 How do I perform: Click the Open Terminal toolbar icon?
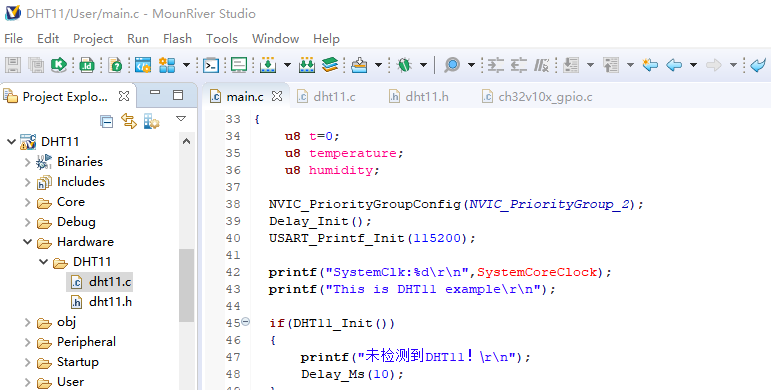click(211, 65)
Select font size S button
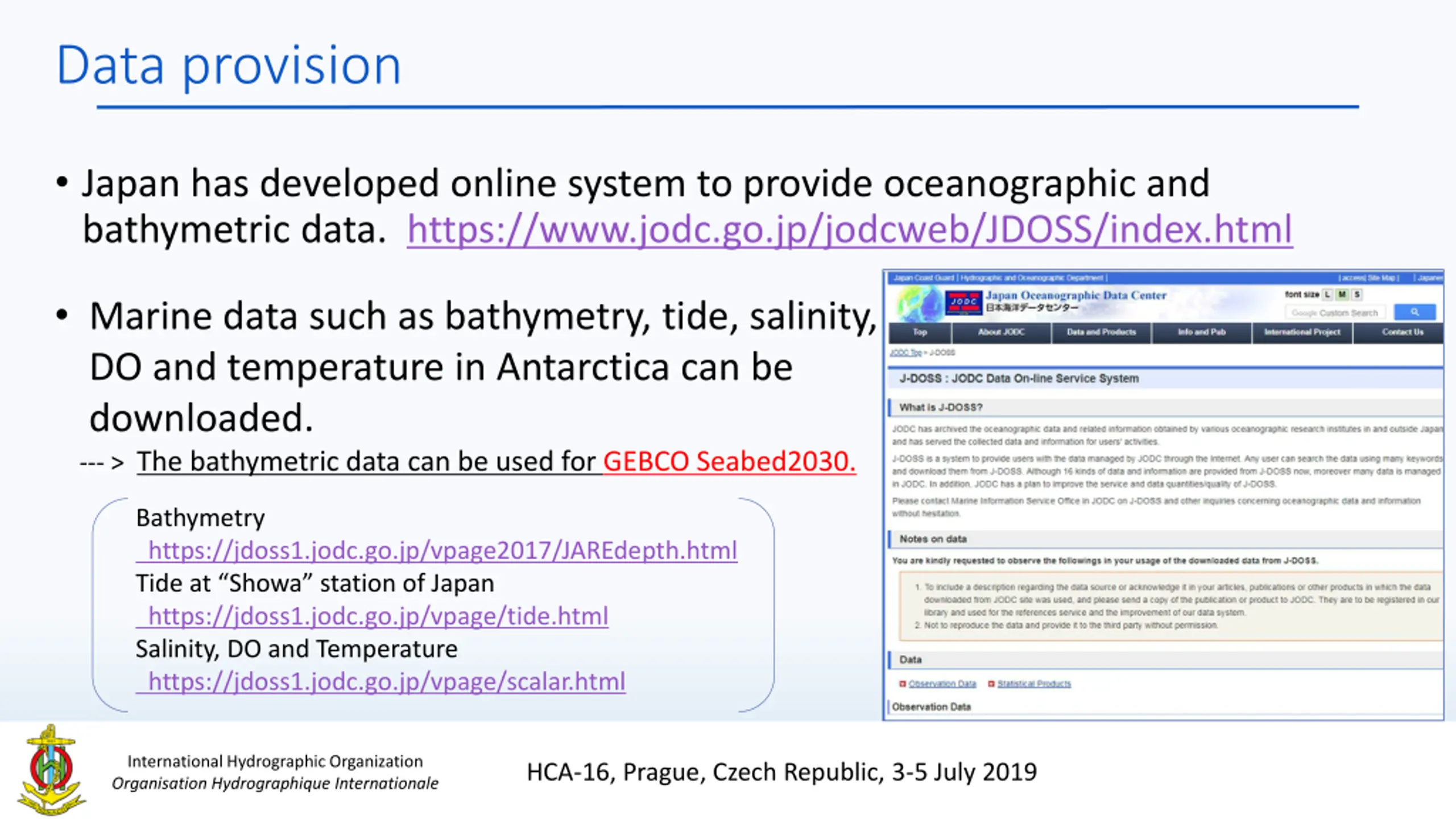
..........
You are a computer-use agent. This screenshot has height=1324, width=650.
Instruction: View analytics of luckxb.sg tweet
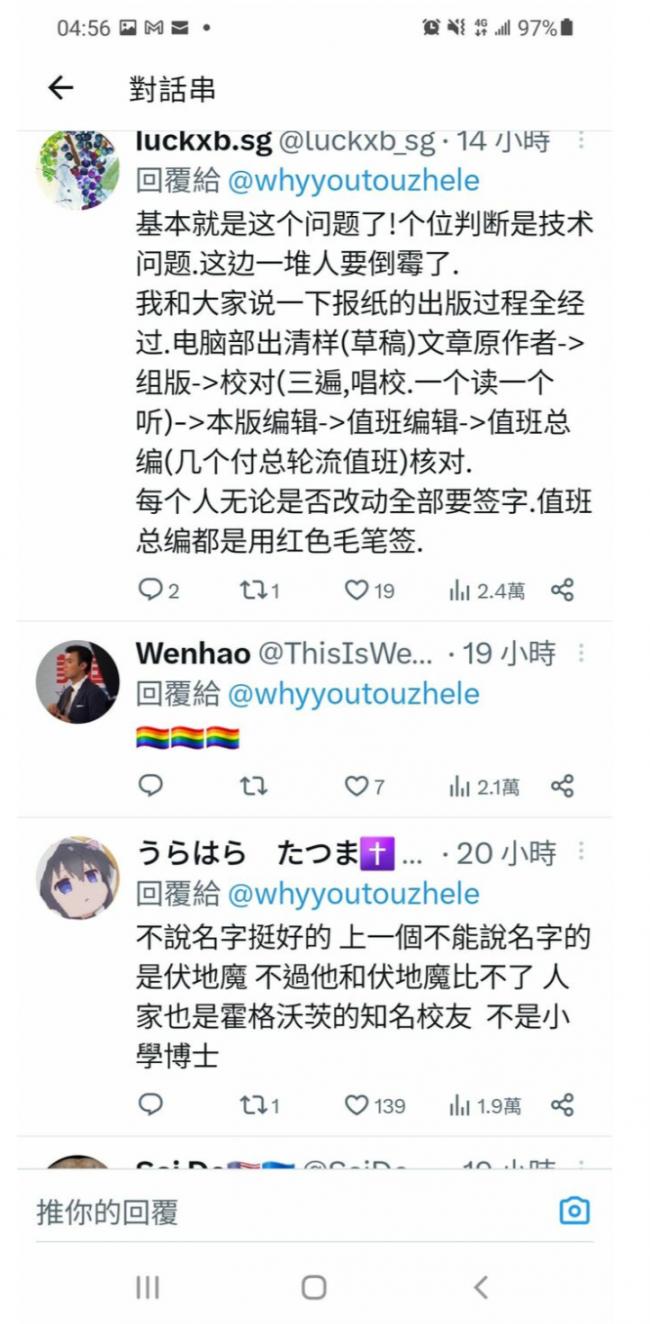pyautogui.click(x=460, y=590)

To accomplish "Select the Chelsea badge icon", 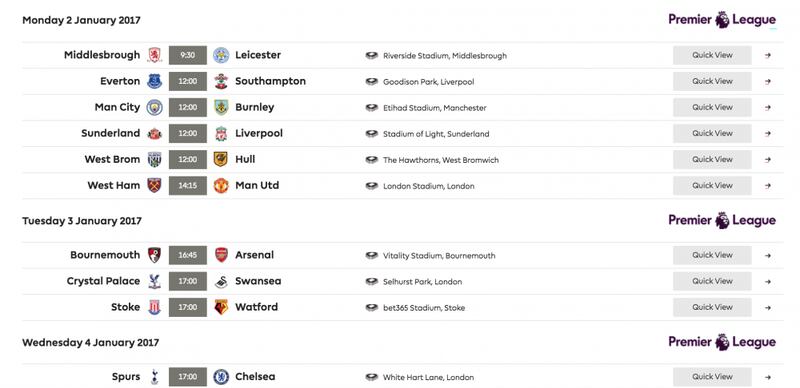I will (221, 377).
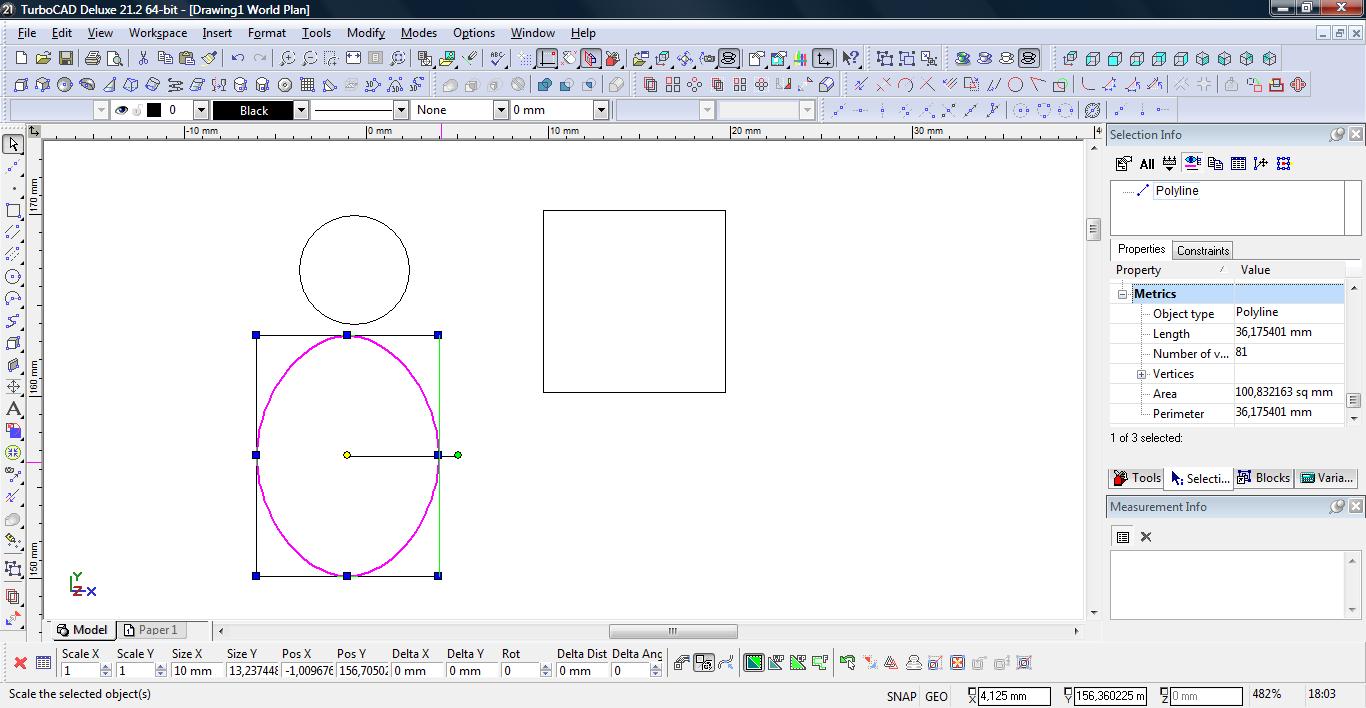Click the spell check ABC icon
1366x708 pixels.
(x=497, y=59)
..........
### THE EXERCISE:
Reproduce the records from the line with "How do I perform: Click" to the line with "Select font size S button", both inclusive, adding 13 to every coordinate in the answers. Omit the pictures from your reply.

### ANSWER TO THE EXERCISE:
 How do I perform: Click the Open Terminal toolbar icon?
click(224, 78)
Select font size S button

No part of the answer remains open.